» **REQUIRED WORK**:
1) According to the article on Ireland's Director of Public Prosecutions, where is the agency's headquarters?
2) Retype the article on Ireland's Director of Public Prosecutions from the words "The agency was" up to and including the words "appear in court.".

» **QUOTED PASSAGE**:
****************

Office of the Director of Public Prosecutions

Agency overview
- Formed: September 18, 1974; 51 years ago
- Preceding agency: Attorney General of Ireland;
- Jurisdiction: Ireland
- Headquarters: Infirmary Road, Dublin 7 53°21′00″N 6°17′48″W﻿ / ﻿53.350060°N 6.296613°W
- Employees: 202 (2018)
- Annual budget: €44.8 million (2020)
- Agency executive: Catherine Pierse, Director of Public Prosecutions;
- Website: dppireland.ie

= Director of Public Prosecutions (Ireland) =

Ireland governmental prosecution agency

The Office of the Director of Public Prosecutions is the principal public agency for conducting criminal prosecutions in the Republic of Ireland. It is led by the Director of Public Prosecutions (DPP).

The agency was founded in 1974, assuming prosecutorial functions previously held by the Attorney General of Ireland. It is responsible for conducting reviews of files prepared by law enforcement agencies including the Garda Síochána and deciding whether to prosecute. It conducts prosecutions in courts in Dublin and directs State Solicitors for cases outside Dublin. It instructs outside counsel to appear in court.

== History ==
The original powers of prosecution were vested with the Attorney General of Ireland under the Ministers and Secretaries Act 1924. Article 30.3 of the Constitution of Ireland provides that:

All crimes and offences prosecuted in any court constituted under Article 34 of this Constitution other than a court of summary jurisdiction shall be prosecuted in the name of the People and at the suit of the Attorney General or some other person authorised in accordance with law to act for that purpose.

****************

» **RAW DATA**:

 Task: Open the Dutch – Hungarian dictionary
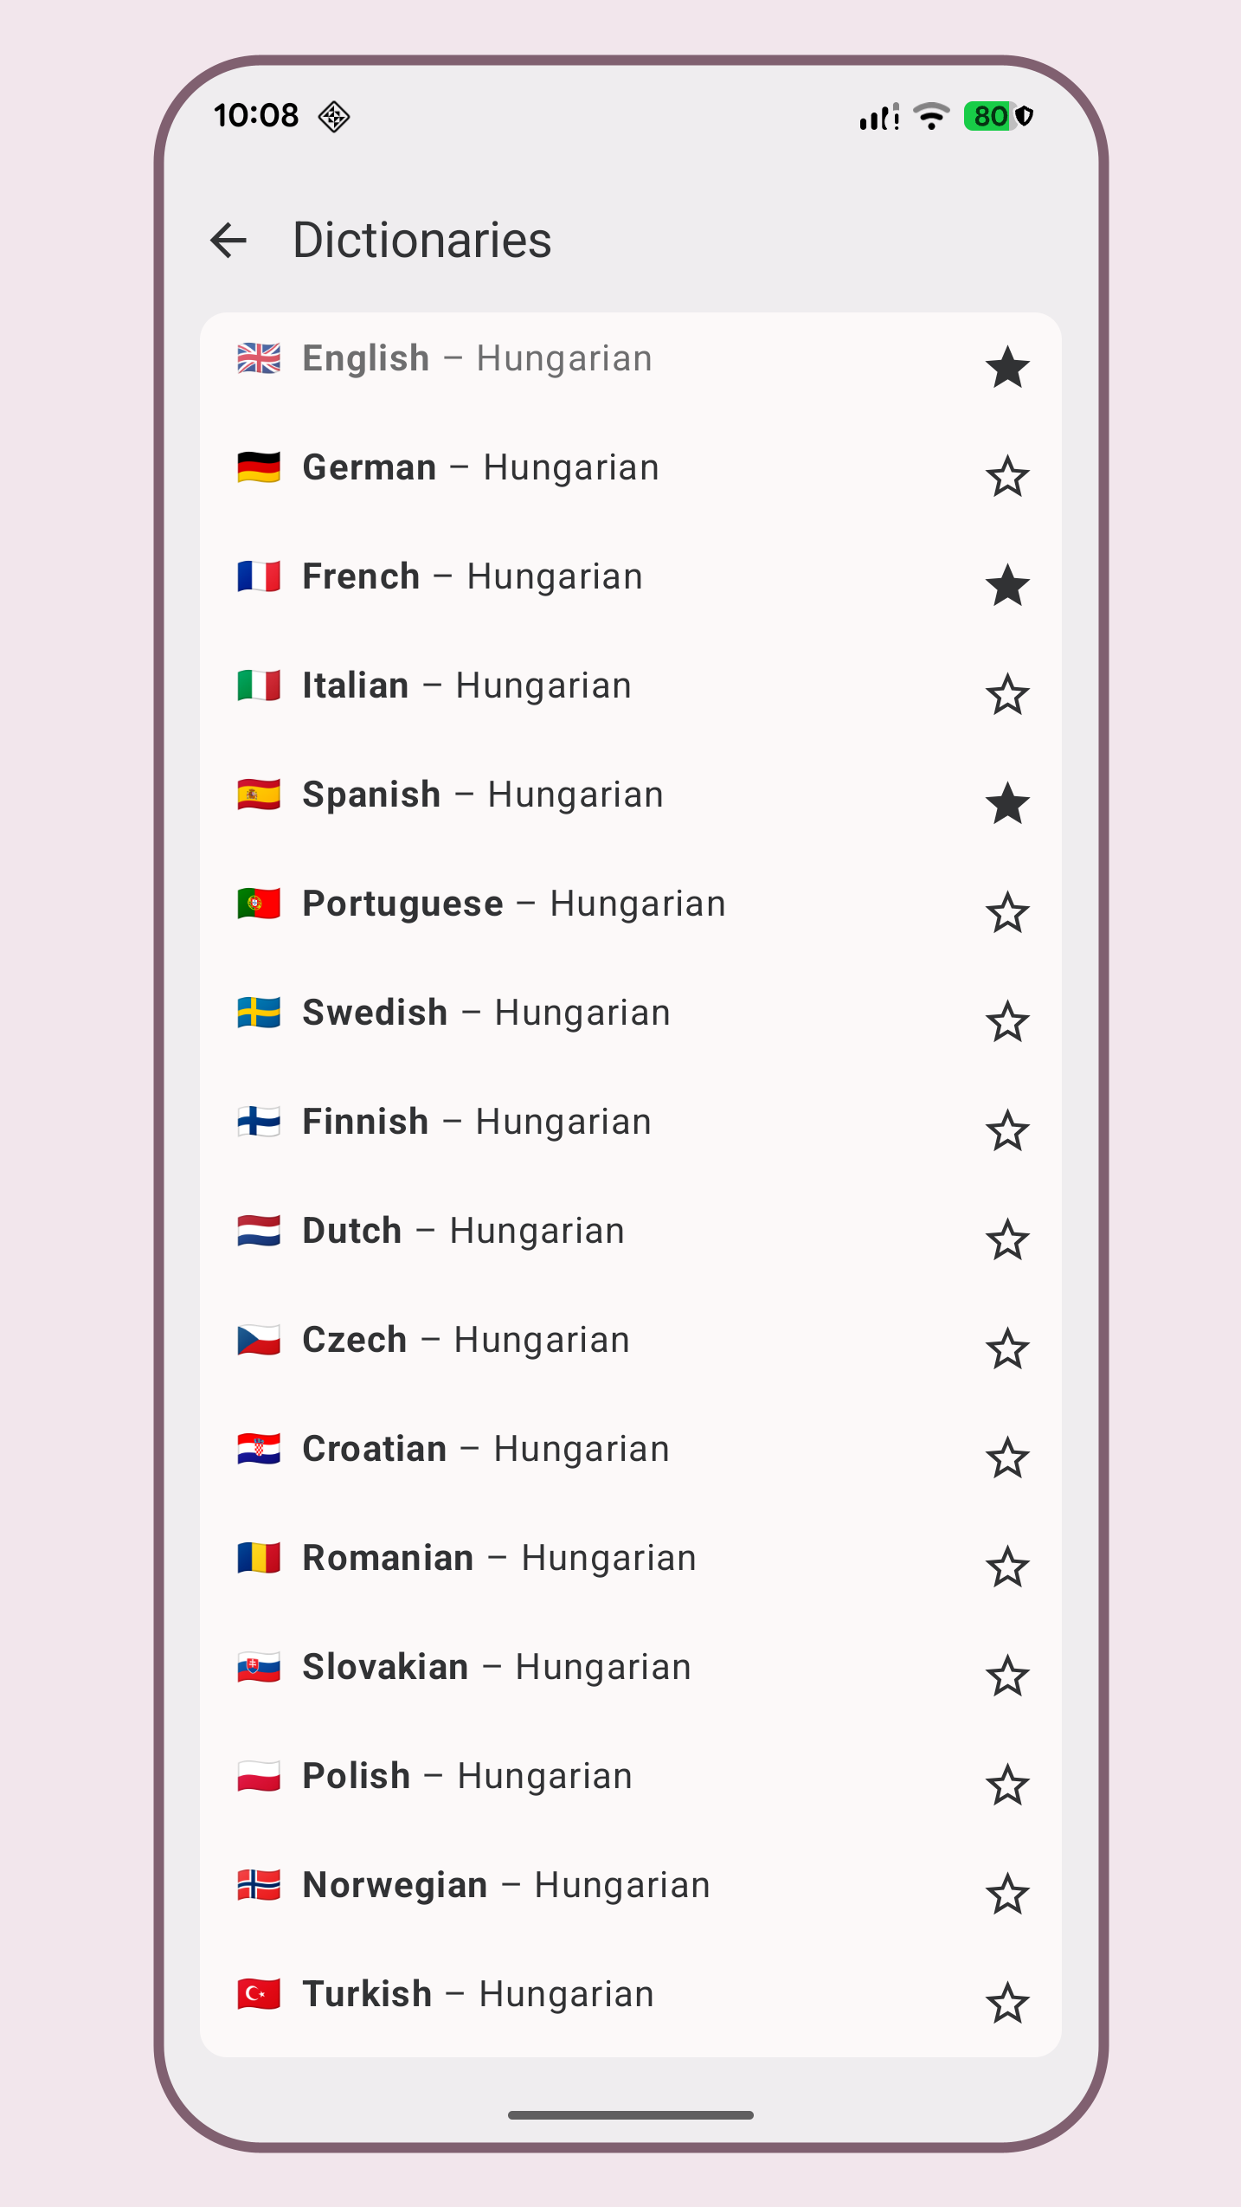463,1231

****************

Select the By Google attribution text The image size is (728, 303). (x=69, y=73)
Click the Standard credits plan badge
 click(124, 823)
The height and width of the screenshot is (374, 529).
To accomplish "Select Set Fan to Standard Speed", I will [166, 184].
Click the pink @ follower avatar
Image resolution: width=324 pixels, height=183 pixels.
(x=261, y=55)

****************

» **ANSWERS GIVEN**:
1) Infirmary Road, Dublin 7

2)
The agency was founded in 1974, assuming prosecutorial functions previously held by the Attorney General of Ireland. It is responsible for conducting reviews of files prepared by law enforcement agencies including the Garda Síochána and deciding whether to prosecute. It conducts prosecutions in courts in Dublin and directs State Solicitors for cases outside Dublin. It instructs outside counsel to appear in court.